Recent breakthroughs in large Language Models (LLMs) have enabled various generative tasks on a single model. Real-world services (e.g., OpenAI's ChatGPT [27]) powered by an LLM often concurrently support latency-critical requests for interactive applications (e.g., question-answering systems, referred to as real-time or RT requests) and throughput-oriented requests for back-of-house processing (e.g., documents batch processing [28], referred to best-effort or BE requests), with complex hybrid inference workloads to the underlying model. State-of-the-art (SOTA) LLM serving systems dedicate machines to each type of request, towards either low inference latency or high serving throughput, respectively.
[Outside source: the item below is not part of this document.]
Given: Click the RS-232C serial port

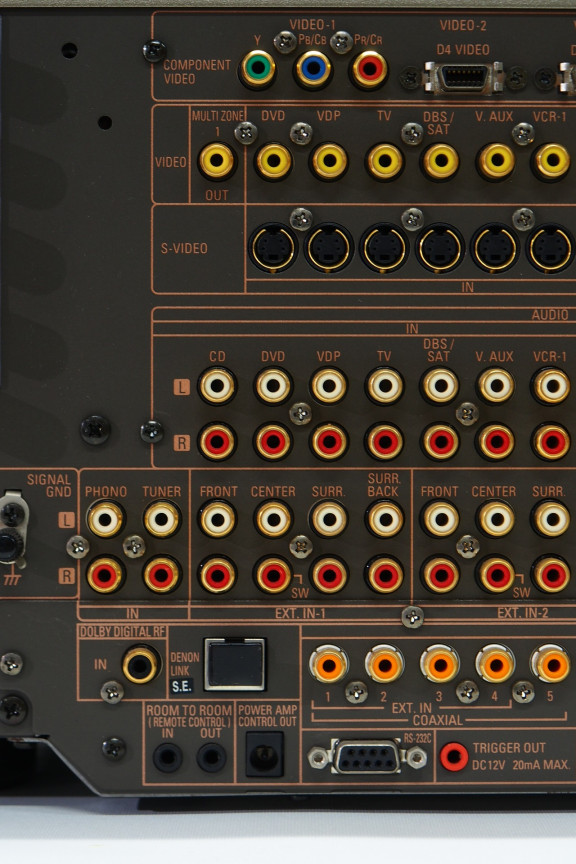Looking at the screenshot, I should click(367, 757).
This practice simplifies request scheduling and management but suffers from poor resource utilization. We propose BROS, a hybrid LLM serving system that aims to collocate RT/BE requests, meeting RT requests' latency requirements while maintaining BE requests' throughput. BROS formulates the problem of hybrid RT/BE request scheduling and solves it with a dynamic priority-based algorithm. BROS designs a bidirectional KV cache management mechanism, allowing RT requests to share KV memory with BE requests to remove the scheduling restrictions caused by insufficient KV memory and improve utilization. Extensive experiments validate that BROS achieves a good trade-off when serving hybrid RT and BE requests. It significantly reduces the latency of RT requests (up to 74.20%), improving their fine-grained service level objectives (SLOs) attainments (up to 36.38x), with negligible throughput reduction for BE requests, showing significant advantages over SOTA systems like vLLM and TGI.